Put a thousand bucks a month into a retirement fund starting with your first postgraduate job, keep it up throughout an “investment lifetime” and, by age 65, you’d have $7.4 million. Students of the current generation, Carl says, call that “savage” or “sick.”

The importance of investing young cannot be overstated. Wait 10 years to start contributing to that retirement fund, at age 32 instead of 22, and the tally at retirement would be $2.8 million, “way less than half” of what you could have accumulated.

And consider this wrinkle: If you begin investing at age 22 but stop at 32 — socking away that thousand bucks a month for just those 10 years and then letting it grow — you’d still end up with $4.6 million at age 65. The hypothetical sucker up above, who didn’t invest until age 32 but contributed for three decades after that, ends up with almost $2 million less, and probably gets sick in the traditional sense.

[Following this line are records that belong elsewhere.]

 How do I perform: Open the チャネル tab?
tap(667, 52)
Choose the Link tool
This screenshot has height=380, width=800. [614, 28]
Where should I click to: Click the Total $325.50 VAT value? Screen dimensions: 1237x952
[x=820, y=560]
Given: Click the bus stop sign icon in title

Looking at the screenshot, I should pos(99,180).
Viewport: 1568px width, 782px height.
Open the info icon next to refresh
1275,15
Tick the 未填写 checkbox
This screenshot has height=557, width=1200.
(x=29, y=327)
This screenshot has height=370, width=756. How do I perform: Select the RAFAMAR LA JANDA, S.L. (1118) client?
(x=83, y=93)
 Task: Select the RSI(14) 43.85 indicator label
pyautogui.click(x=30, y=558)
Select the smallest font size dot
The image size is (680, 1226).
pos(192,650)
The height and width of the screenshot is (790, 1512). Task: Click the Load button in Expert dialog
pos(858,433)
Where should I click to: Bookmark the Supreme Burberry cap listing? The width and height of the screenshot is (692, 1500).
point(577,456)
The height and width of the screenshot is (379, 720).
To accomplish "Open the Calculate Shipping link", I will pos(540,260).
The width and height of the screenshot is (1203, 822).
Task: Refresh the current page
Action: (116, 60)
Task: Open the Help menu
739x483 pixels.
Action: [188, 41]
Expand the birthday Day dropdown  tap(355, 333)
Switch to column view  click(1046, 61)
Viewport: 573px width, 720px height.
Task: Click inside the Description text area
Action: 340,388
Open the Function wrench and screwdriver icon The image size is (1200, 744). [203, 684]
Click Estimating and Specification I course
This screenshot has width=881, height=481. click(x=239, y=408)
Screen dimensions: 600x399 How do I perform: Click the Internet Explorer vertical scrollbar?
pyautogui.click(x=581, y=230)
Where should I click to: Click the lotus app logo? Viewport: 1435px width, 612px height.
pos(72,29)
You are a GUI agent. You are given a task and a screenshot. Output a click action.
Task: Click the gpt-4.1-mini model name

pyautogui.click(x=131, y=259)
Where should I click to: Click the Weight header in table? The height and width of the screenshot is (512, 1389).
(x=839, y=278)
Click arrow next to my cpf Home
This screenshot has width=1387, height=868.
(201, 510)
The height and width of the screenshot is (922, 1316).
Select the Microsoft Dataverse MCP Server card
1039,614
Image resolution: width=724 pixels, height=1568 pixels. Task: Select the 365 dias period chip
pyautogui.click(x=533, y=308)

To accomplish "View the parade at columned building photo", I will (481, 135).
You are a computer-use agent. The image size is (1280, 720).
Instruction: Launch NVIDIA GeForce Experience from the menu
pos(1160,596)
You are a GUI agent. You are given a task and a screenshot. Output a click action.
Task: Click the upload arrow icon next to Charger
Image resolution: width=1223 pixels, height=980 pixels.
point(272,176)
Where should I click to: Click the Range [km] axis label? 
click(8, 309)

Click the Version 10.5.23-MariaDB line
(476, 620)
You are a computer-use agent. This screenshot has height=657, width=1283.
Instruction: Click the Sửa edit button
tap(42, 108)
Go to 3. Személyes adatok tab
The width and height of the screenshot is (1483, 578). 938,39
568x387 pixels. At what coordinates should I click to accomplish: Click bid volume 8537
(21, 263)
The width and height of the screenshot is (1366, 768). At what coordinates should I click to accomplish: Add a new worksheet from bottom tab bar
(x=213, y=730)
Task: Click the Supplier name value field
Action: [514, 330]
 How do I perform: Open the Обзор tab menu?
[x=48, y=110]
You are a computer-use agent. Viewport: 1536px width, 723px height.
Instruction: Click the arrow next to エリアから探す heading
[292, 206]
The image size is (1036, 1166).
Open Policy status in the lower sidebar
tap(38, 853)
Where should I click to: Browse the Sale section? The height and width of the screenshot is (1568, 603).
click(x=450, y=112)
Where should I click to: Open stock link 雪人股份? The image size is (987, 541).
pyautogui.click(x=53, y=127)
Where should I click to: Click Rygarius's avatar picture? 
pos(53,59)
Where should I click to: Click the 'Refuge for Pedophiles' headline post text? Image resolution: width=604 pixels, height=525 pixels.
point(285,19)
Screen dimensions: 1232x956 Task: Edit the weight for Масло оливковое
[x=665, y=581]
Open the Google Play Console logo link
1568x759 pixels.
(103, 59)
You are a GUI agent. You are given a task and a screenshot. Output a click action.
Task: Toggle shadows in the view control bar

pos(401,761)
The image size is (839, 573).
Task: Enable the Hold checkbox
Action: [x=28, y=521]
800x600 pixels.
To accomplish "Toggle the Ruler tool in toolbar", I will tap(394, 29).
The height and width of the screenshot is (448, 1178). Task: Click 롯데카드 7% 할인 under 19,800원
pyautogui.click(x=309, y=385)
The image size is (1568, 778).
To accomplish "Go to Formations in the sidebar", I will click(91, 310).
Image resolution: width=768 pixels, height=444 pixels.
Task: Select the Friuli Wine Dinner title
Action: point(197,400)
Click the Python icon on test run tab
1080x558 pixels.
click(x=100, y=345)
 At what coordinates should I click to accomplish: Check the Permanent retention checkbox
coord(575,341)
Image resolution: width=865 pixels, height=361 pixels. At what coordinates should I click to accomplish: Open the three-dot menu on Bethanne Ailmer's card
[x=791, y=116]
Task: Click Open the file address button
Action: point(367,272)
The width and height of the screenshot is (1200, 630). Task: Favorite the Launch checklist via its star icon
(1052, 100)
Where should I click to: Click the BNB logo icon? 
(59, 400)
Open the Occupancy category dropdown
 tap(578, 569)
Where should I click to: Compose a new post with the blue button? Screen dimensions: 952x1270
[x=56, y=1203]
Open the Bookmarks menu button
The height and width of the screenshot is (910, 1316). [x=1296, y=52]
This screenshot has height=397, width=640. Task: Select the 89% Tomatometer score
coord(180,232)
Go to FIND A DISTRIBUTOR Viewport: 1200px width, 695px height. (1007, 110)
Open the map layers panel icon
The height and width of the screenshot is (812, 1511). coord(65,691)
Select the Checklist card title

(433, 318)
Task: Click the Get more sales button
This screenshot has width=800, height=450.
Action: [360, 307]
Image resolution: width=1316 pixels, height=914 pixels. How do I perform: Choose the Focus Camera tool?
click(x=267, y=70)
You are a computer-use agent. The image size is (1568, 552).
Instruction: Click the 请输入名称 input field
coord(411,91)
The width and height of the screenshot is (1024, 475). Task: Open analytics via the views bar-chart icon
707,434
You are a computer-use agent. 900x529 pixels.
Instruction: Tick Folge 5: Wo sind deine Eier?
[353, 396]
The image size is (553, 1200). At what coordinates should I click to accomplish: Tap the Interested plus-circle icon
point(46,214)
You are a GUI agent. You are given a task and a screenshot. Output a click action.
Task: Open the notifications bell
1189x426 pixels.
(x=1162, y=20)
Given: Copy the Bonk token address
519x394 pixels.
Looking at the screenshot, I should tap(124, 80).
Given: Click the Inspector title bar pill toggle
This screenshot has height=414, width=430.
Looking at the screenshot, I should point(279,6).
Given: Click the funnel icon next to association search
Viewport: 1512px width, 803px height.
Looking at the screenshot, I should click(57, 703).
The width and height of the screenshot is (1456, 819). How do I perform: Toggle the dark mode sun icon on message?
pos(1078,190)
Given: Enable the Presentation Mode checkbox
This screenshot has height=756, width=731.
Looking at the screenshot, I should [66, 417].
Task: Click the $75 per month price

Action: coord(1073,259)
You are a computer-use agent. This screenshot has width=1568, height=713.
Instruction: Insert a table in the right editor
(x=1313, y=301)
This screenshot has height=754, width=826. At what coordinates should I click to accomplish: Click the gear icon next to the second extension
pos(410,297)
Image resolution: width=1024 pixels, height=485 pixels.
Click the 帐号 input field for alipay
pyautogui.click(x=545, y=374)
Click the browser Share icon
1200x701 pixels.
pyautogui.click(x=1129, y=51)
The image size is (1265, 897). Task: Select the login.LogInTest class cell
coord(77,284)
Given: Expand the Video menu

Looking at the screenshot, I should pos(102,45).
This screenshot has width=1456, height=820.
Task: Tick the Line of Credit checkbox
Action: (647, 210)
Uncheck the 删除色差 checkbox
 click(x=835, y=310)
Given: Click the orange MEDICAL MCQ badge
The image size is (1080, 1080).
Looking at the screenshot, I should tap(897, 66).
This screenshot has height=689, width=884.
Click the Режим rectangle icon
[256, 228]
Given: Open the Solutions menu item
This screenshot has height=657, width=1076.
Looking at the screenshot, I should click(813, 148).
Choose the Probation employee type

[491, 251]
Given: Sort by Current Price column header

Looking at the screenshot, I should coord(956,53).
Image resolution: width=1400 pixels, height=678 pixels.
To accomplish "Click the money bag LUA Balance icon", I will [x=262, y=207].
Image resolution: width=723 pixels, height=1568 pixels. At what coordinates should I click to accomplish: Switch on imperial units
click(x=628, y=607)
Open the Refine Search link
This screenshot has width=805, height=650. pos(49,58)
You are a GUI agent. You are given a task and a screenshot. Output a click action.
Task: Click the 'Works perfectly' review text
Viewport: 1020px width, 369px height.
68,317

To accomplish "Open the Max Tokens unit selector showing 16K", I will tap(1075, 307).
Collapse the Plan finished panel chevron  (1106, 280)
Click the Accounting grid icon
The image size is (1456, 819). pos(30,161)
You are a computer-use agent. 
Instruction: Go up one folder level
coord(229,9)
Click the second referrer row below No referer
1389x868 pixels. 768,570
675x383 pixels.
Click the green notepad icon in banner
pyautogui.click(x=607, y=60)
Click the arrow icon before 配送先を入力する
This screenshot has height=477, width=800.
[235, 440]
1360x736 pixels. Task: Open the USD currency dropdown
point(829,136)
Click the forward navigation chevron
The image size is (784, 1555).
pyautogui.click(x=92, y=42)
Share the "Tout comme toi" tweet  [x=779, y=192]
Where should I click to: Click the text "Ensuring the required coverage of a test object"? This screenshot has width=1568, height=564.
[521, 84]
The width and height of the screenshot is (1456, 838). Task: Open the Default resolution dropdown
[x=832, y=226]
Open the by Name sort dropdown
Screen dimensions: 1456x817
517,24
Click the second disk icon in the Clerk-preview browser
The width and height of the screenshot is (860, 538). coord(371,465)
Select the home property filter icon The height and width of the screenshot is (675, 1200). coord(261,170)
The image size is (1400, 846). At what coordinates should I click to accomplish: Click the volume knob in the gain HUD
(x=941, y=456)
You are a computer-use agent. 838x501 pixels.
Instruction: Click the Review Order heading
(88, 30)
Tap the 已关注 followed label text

How does all that add up? Through what amateur financial adviser Albert Einstein — “This dude right here,” Carl says, flashing his photo on the screen — called “the greatest mathematical discovery of all time.” Compound interest.

Carl identifies as a finance dork, and his excitement for the field overflows, but so does that other defining aspect of his nature: the belief that students should use these tools not just for greater wealth, but for the greater good.

“Think of all the people you could help,” he says in the midst of his investment advice, a refrain he returns to again and again. “That should be all the motivation you need.”

In the acquisitive world of finance, where students admit feeling peer pressure to pursue prestigious jobs and the salaries associated with them, Carl reminds them of the value of their individual ambitions, apart from the crowd. Aspiring doctors in the class, he notes, might not be able to start investing while they’re in medical school during that essential postgrad decade he just described. But the remuneration and other intangible rewards of those service-oriented professions, he reassures them, will more than make up the difference.

“He made it seem like it was very individual and wherever you go in life, it’s really about what you want to do and where your passions lie,” Becklund says.

More than names and faces, then, Carl remembers the humanity of each student. And he goes out of his way, amid the blur of work and allure of achievement, to make sure that they don’t forget that either.

Jason Kelly is an associate editor of this magazine.